According to Greek myth, Hercules killed his family after being driven mad by Hera, queen of the gods. To atone for his actions, Pythia, the Oracle at Delphi, instructed Hercules to serve King Eurystheus for twelve years and perform any labor instructed of him, known as the Twelve Labors of Hercules. For this penance, he would be granted immortality.
By contrast, Coach O’s labors seem pretty darn manageable, though his crimes were admittedly not as severe. All he has to do is beat five ranked teams in succession to win the SEC title and possibly the job of his dreams, the permanent head coaching job at LSU. This is how he may earn his own immortality.
Like Hercules, Orgeron’s labors will require him to travel far from home, including the entrance to the Netherworld (as we call it these days, College Station). However, he also gets to enjoy the opportunity to begin his labors at home.
Ole Miss, traditionally, is LSU’s biggest rival. Even when the Rebels stink, which has been more often than not in my lifetime, there is a residual hatred of the Rebels that is passed down from fathers to sons and mothers to daughters. Even if you do not hate Ole Miss with all of your heart, know that your father did, and his father before him. Do it for them.
Coach O got off to a great start, winning two games by a combined score of 87-17. Sure, LSU wasn’t playing the 86 Bears or anything, but 87-17 is 87-17. His teams have come out and absolutely lit up the opposition so far. But that was just the warm up, now comes the live target.
Orgeron certainly has the motivation to beat the heck out of his former employer though, to be fair, Ole Miss has more right to be mad at him than the other way around. There’s not a whole lot positive you can say about his tenure other than he got to appear in The Blind Side. Still, everyone likes to show their old boss up, so Orgeron has that extra bounce in his step this week.

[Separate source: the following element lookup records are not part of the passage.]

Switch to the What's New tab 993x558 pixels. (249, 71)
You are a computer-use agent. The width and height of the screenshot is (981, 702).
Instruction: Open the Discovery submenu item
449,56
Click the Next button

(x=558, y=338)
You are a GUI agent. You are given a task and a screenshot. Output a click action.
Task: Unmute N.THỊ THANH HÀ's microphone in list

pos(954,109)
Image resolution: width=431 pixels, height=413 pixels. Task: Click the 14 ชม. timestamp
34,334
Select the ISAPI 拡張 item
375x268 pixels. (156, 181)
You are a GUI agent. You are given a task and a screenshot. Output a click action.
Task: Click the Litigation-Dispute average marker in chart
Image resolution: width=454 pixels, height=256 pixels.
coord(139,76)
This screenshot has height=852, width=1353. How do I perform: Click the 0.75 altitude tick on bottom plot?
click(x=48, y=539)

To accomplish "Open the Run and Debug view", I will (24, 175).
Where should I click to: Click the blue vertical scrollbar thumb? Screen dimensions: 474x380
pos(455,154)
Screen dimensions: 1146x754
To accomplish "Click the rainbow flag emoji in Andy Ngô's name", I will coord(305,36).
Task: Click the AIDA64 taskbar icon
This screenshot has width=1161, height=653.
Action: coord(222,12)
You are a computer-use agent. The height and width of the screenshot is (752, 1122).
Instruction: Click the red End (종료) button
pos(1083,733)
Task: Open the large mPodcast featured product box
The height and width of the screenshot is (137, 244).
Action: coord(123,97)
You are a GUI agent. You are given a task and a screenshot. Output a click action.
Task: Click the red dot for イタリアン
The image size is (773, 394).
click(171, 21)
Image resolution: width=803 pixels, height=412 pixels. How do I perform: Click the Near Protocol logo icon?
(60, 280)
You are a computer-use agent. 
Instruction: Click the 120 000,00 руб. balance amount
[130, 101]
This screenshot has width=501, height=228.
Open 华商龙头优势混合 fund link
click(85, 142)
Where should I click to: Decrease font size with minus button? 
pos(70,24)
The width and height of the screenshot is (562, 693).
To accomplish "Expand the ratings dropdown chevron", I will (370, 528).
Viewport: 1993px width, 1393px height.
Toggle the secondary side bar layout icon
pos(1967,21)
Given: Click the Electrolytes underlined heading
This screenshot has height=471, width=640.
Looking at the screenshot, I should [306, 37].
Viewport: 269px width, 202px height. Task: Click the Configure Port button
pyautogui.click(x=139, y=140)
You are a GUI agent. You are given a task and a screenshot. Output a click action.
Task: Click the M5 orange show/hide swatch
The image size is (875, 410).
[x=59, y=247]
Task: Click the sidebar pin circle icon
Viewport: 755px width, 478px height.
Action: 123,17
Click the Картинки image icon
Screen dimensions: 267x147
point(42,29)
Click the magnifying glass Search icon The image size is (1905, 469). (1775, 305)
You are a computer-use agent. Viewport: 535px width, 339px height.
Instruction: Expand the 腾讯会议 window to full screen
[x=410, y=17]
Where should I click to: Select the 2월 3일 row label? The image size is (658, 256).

Or it could be the fact that Ole Miss sports one of the worst defenses in the SEC. Ole Miss ranks 14th in the conference in total defense, and 11th in yards/play at 5.58. Even more encouraging, Ole Miss’ biggest weakness is run defense, allowing over 200 yards/game and 4.7 yards/carry. They don’t fare much better in the advanced stats, ranking 12th in the SEC in Defensive S&P+.
Oh, and look. LSU’s own version of Hercules returns to the gridiron this weekend as well. If you didn’t have the best run defense in the world, the last thing you want to see is both Derrius Guice and Leonard Fournette in the opposing backfield.
However, the tasks only get more difficult from here. Alabama looms large on the schedule, and the Tide are delivering absolute beatdowns to everyone in their path. And thanks the hurricane rescheduling, LSU will close the season with three games in thirteen days, two of them on the road.
If Orgeron wants this job, all he has to do is the impossible. No cleaning of a stable necessary. He just needs to beat five ranked teams in succession, and carry this team off into football immortality. No big deal. It’s just half of what Hercules had to do.
Besides, there were originally only ten Labors, but Hercules had to perform two more at Pythia’s request. Coach O wouldn’t mind having two more labors added to his schedule either.
Two blowout wins over hapless foes are nice, but it takes more than that to earn the powers of Delusional Optimism. Send Ole Miss back to hell, and then maybe we can fire up the Coach O bandwagon at D.O. headquarters. Respect, like immortality, must be earned.
The first step of that journey is this weekend.